# [EXERCISE DIRECTIONS]
Pick out each line in the records below that contains the word "screenshot", and copy those lines.

# [PROVIDED DATA]
::::
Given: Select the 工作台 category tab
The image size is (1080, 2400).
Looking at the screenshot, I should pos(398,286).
::::
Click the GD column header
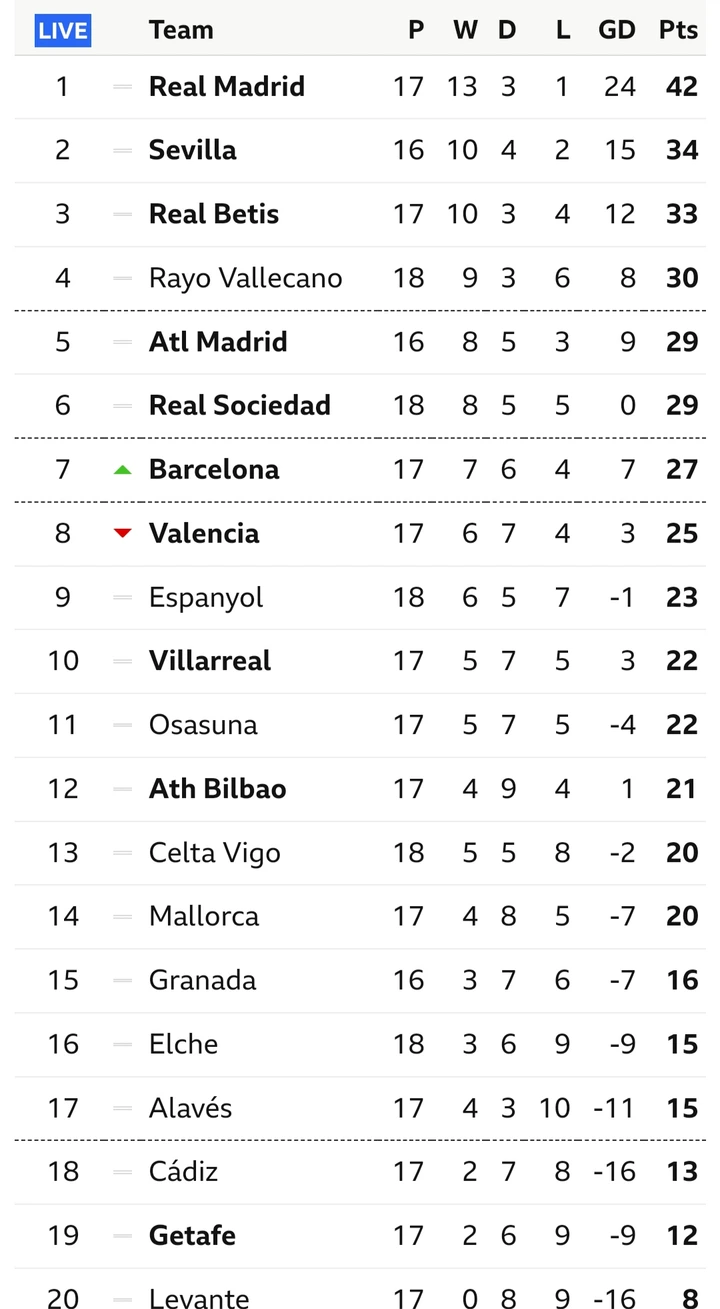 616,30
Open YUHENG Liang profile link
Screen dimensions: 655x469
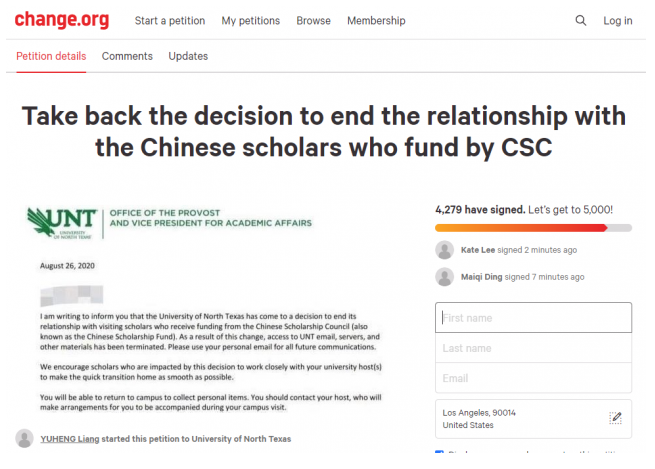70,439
::::
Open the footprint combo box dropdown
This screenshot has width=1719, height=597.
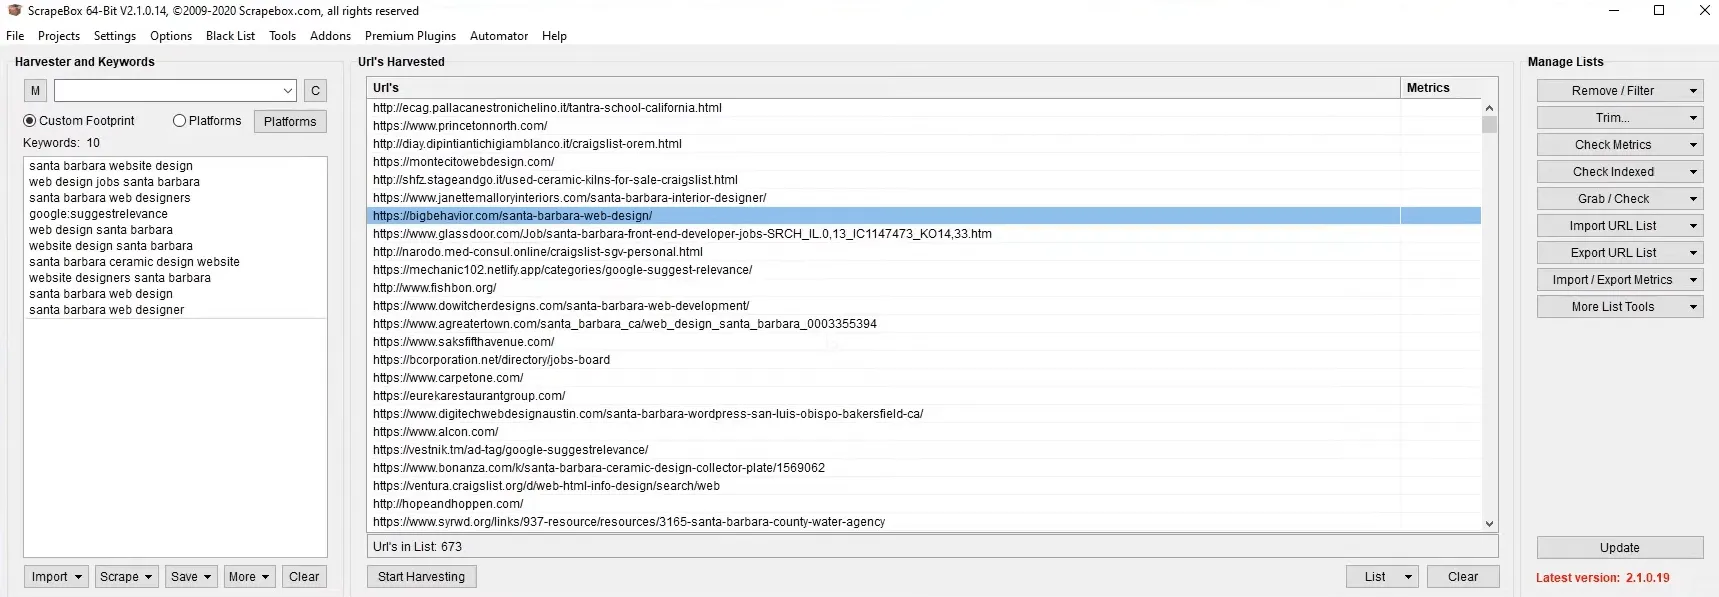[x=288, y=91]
::::
# [SOLUTION TO THIS PROBLEM]
Looking at the screenshot, I should pos(398,286).
This screenshot has width=1719, height=597.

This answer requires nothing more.